* Written task: Copy the material below word for word, from its beginning through the line containing "y-tick-label: 0.0 is", and leave the pictures out of your copy.
******************************
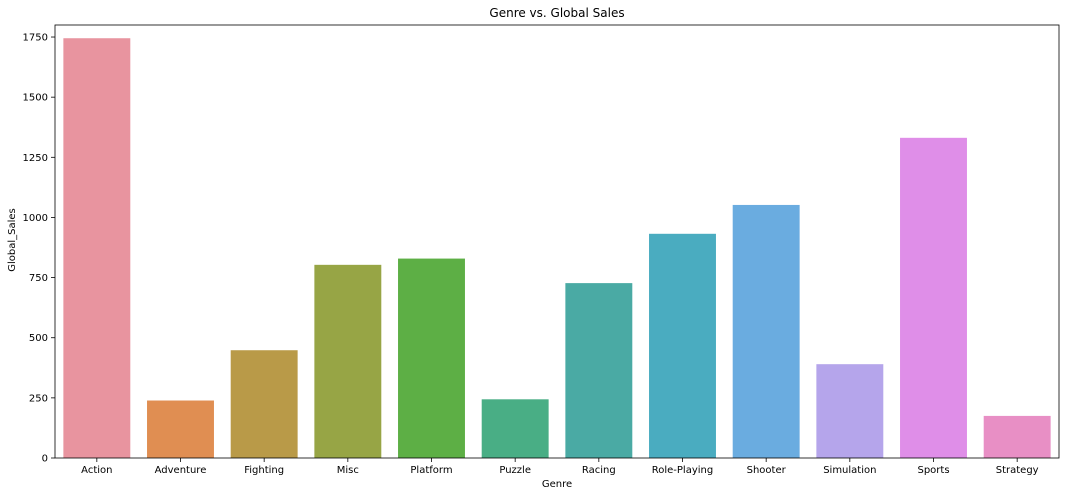 The width and height of the screenshot is (1066, 496). I want to click on x-tick-label: Simulation, so click(850, 470).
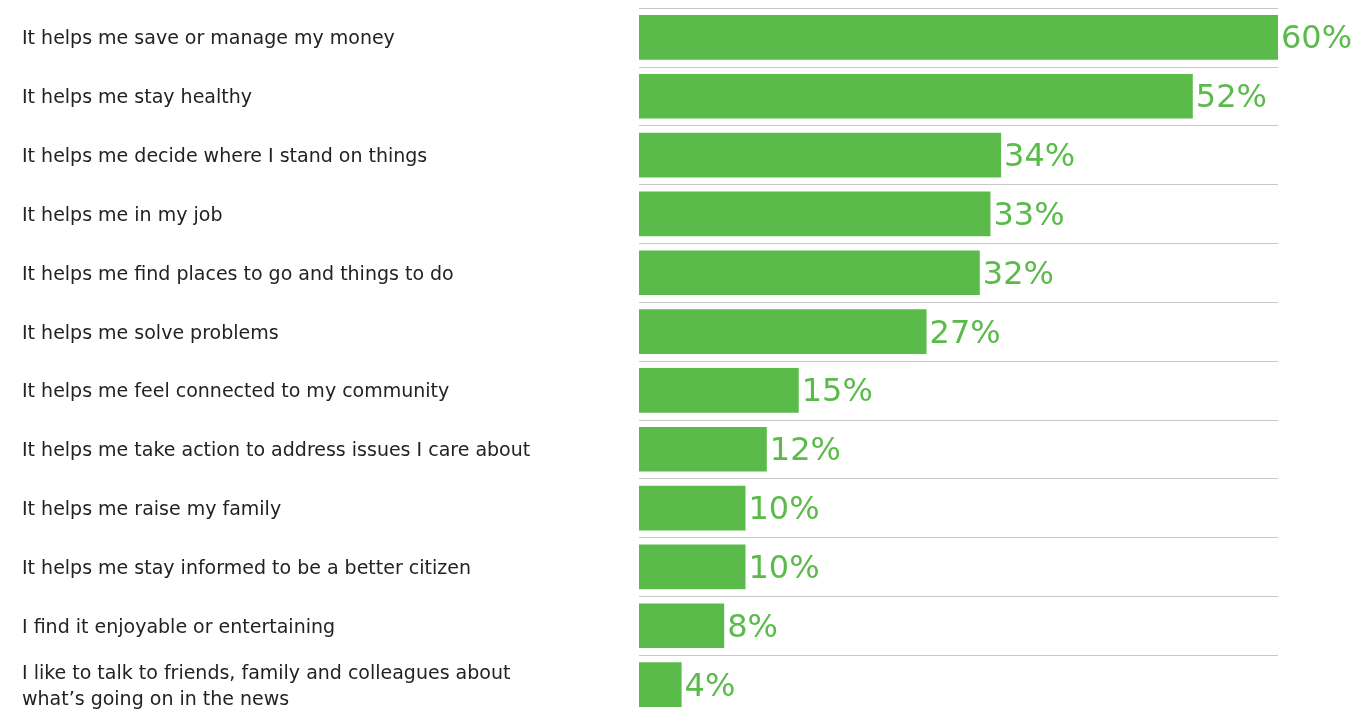 This screenshot has height=722, width=1366. I want to click on y-tick-label: It helps me stay informed to be a better citizen, so click(246, 566).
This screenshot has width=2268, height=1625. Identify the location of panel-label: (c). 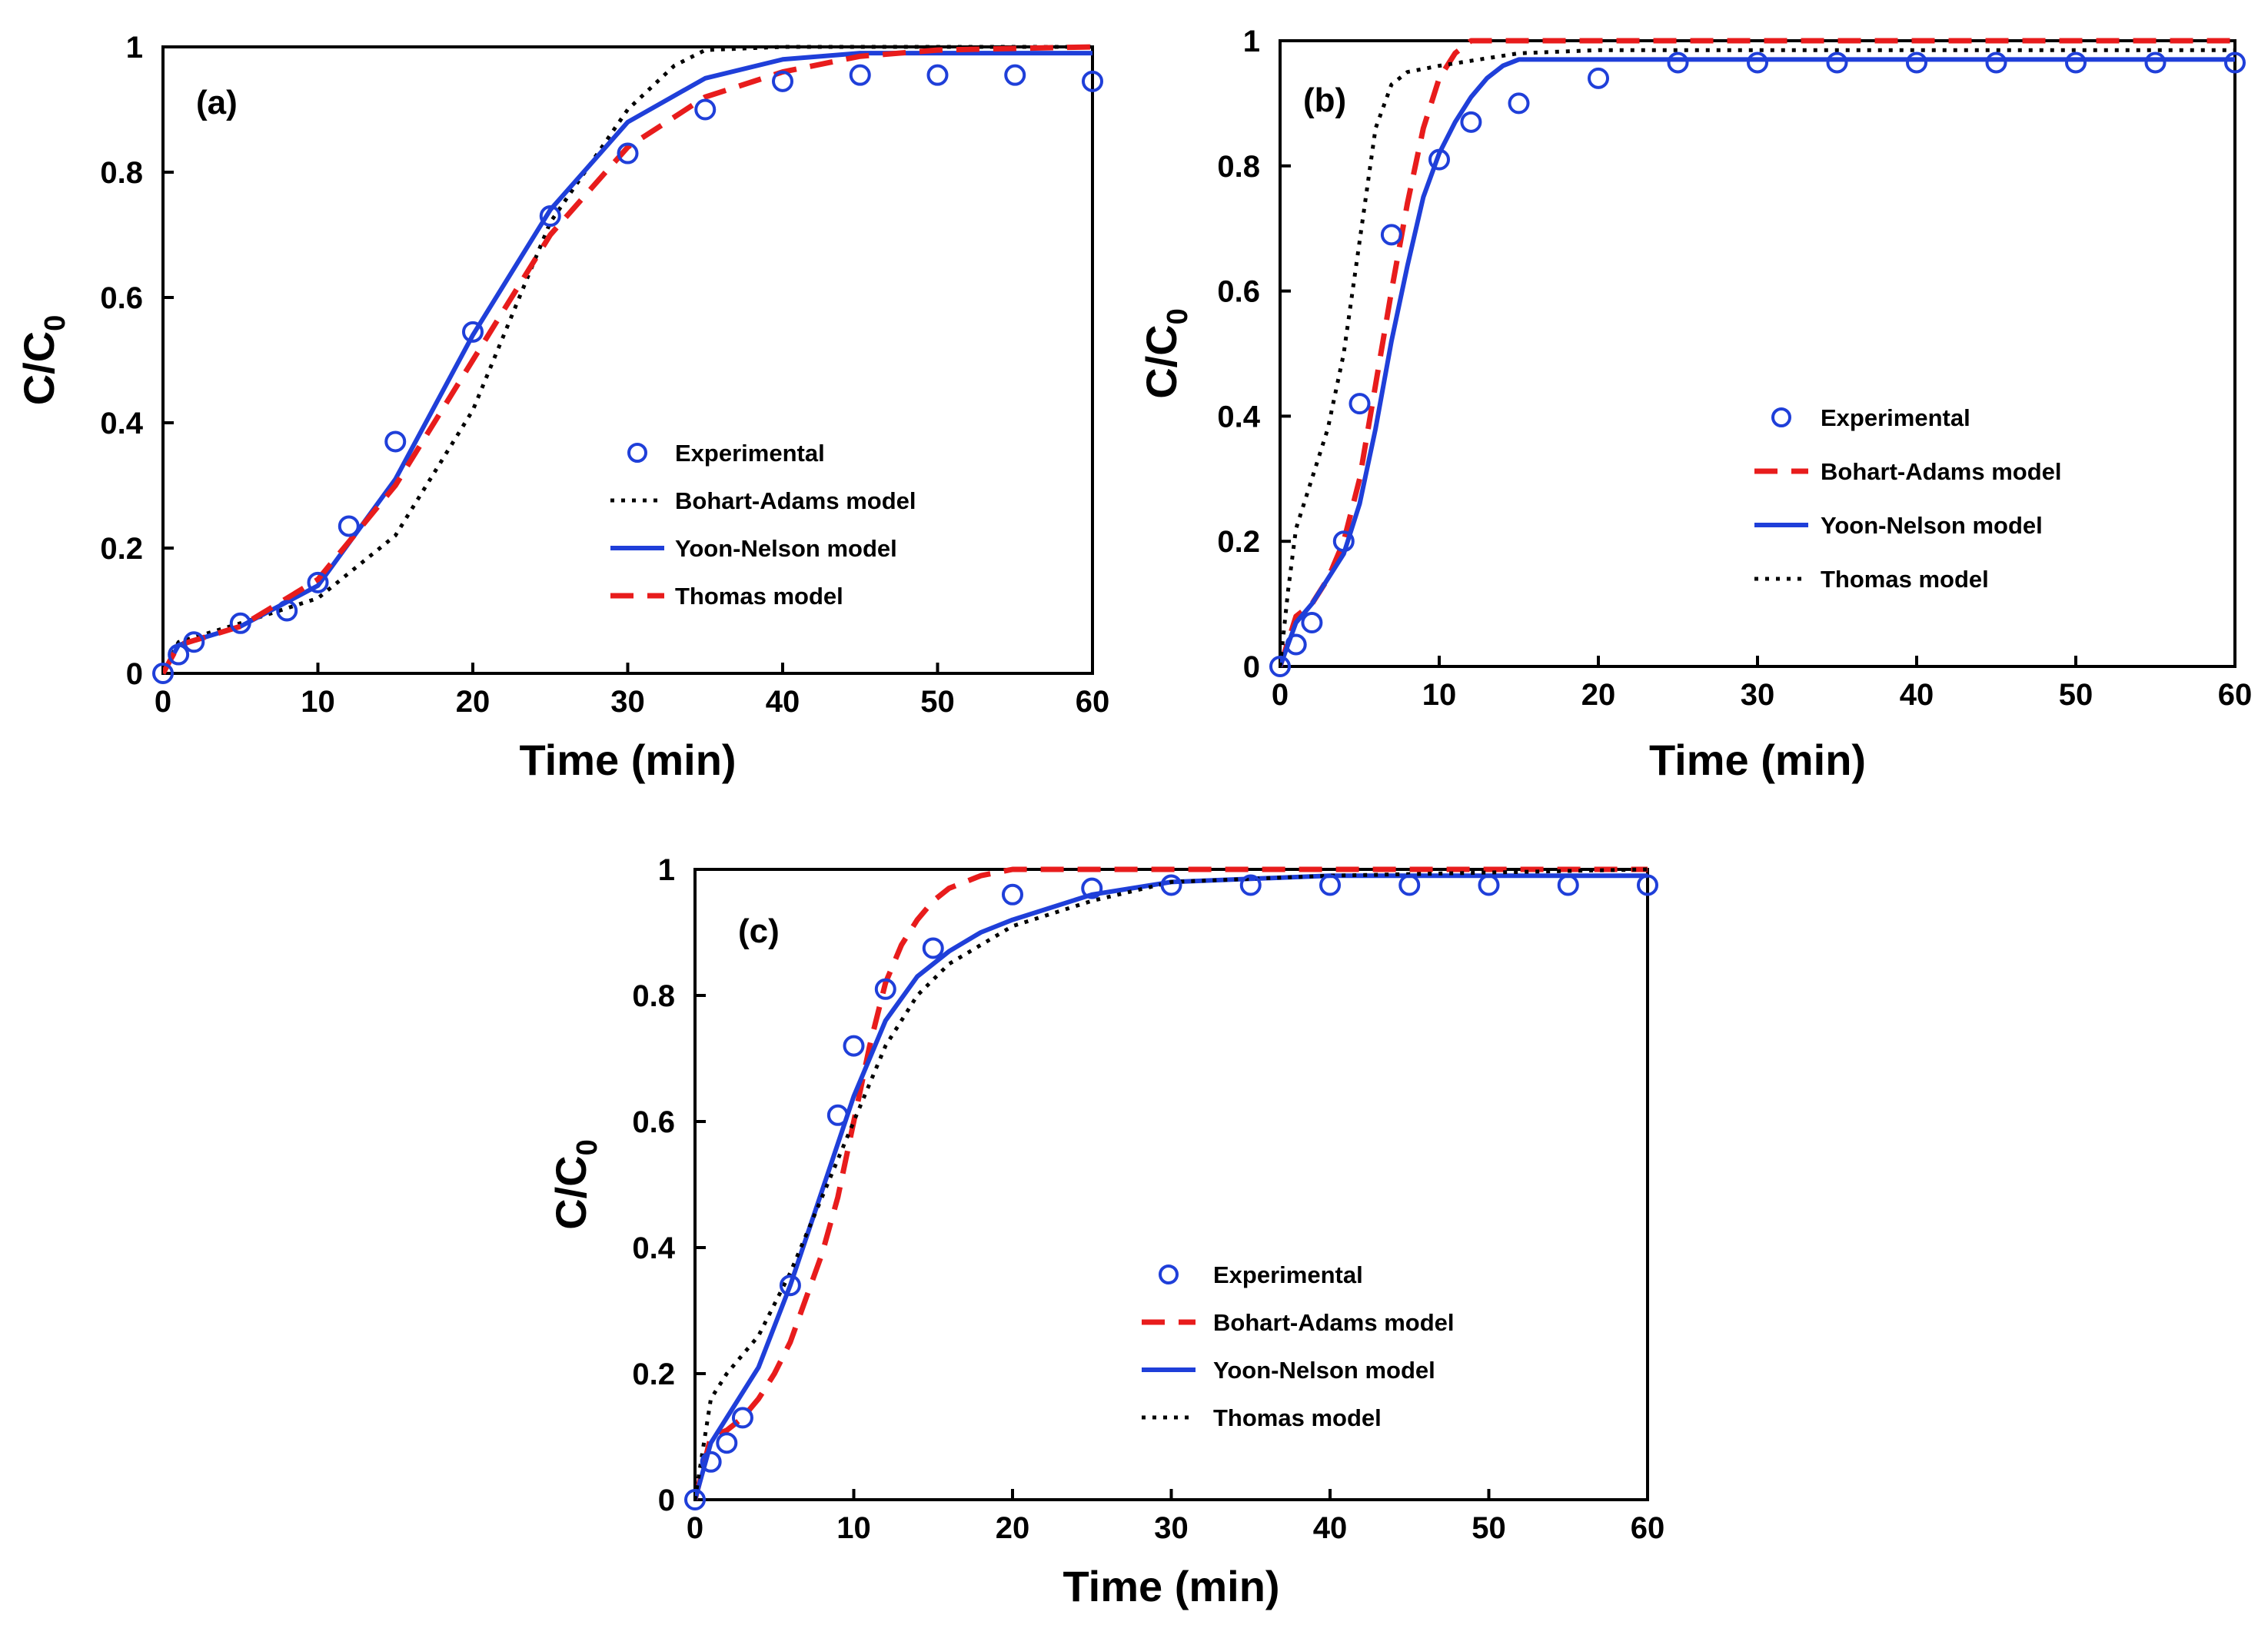
(759, 931).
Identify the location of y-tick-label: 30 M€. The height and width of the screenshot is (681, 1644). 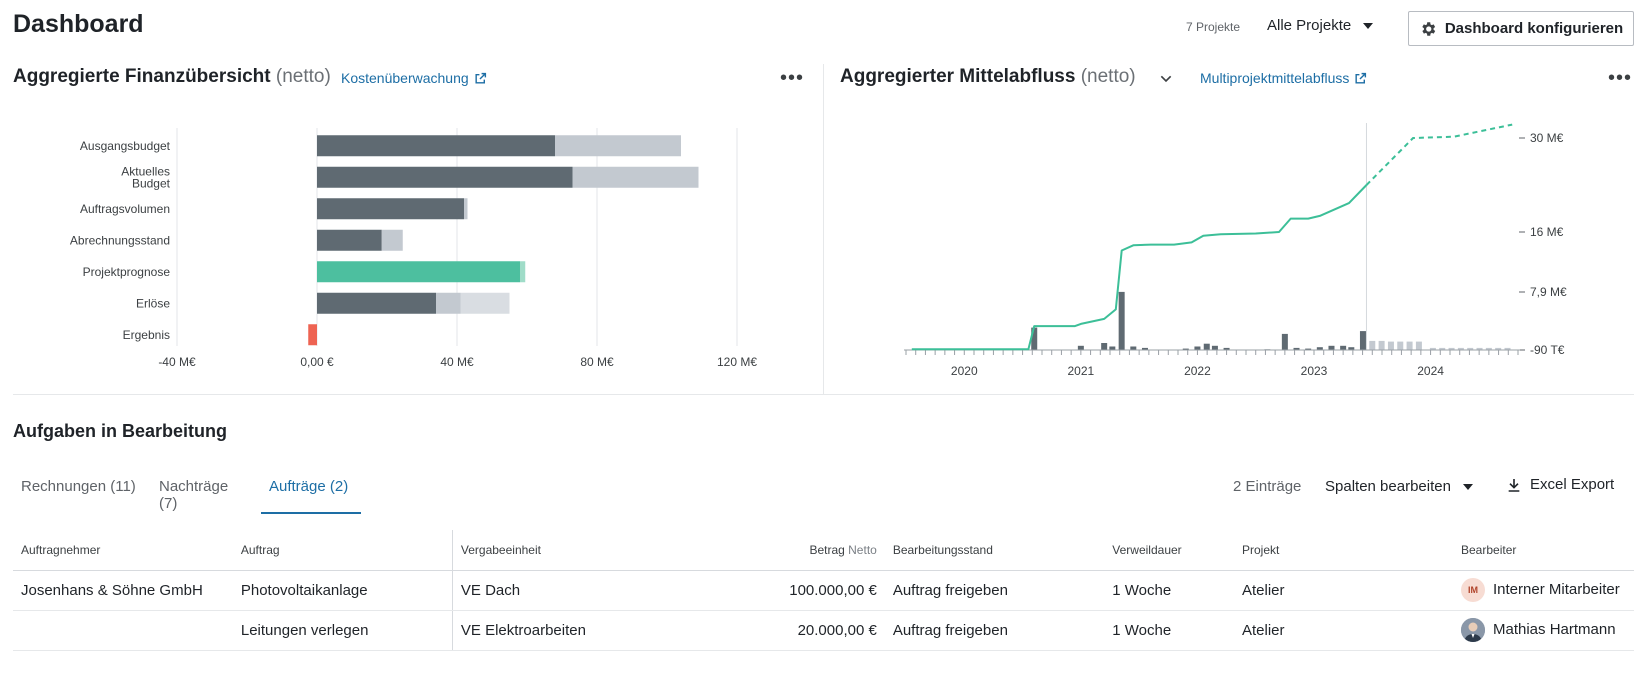
(1547, 138).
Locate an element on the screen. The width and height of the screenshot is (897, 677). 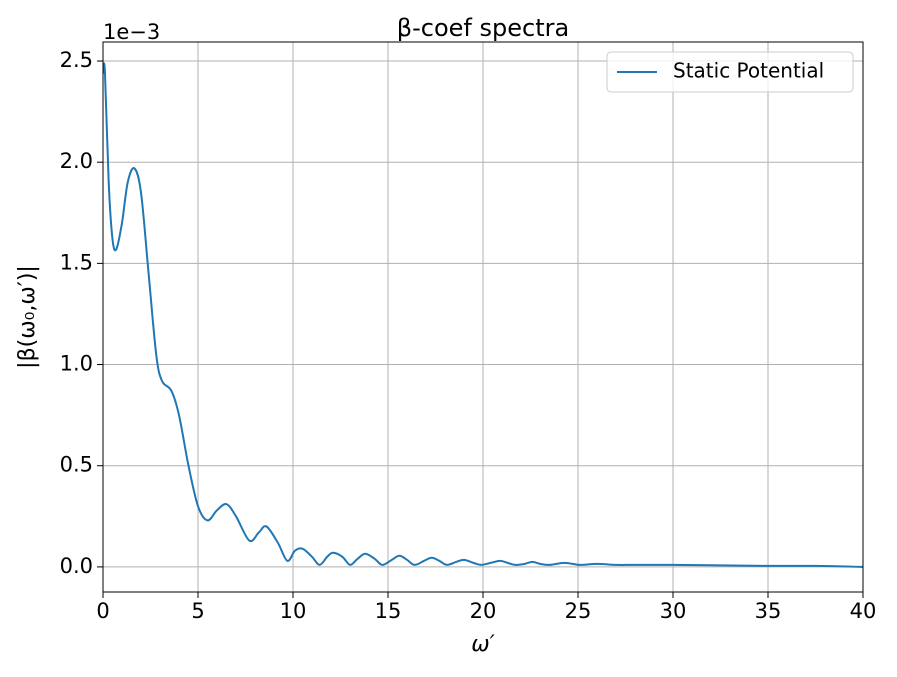
y-tick-label: 0.0 is located at coordinates (76, 566).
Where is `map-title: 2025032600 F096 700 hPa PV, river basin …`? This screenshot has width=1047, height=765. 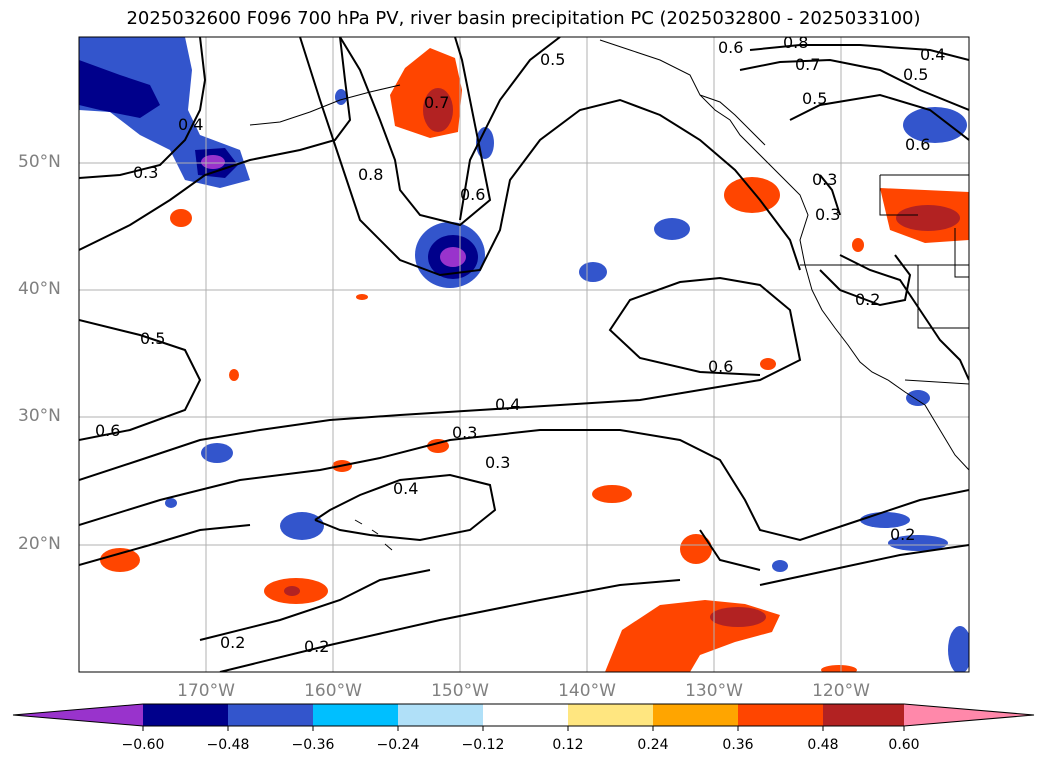 map-title: 2025032600 F096 700 hPa PV, river basin … is located at coordinates (524, 18).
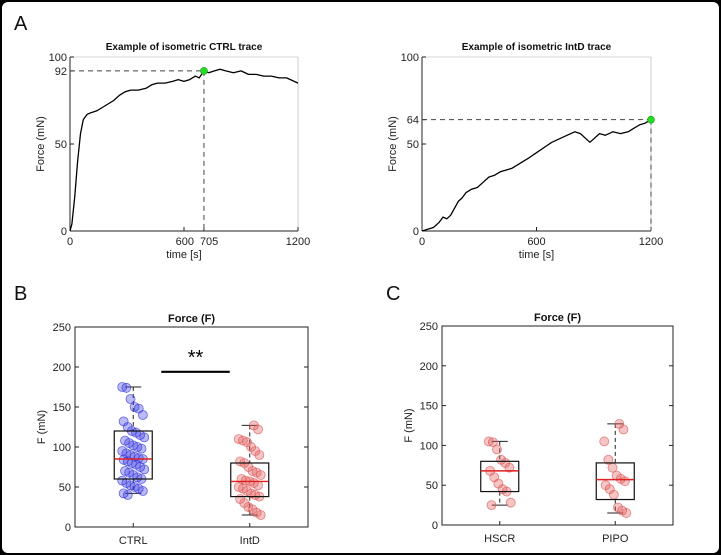  What do you see at coordinates (184, 48) in the screenshot?
I see `chart-title: Example of isometric CTRL trace` at bounding box center [184, 48].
******************************
* Answer to the problem:
 The width and height of the screenshot is (1066, 496). I want to click on x-tick-label: Simulation, so click(850, 470).
 This screenshot has height=722, width=1366. I want to click on y-tick-label: It helps me stay informed to be a better citizen, so click(246, 566).
This screenshot has width=2268, height=1625. Identify the location of panel-label: (c). 
(759, 931).
Identify the location of y-tick-label: 30 M€. The height and width of the screenshot is (681, 1644). 
(1547, 138).
Locate an element on the screen. The width and height of the screenshot is (897, 677). 
y-tick-label: 0.0 is located at coordinates (76, 566).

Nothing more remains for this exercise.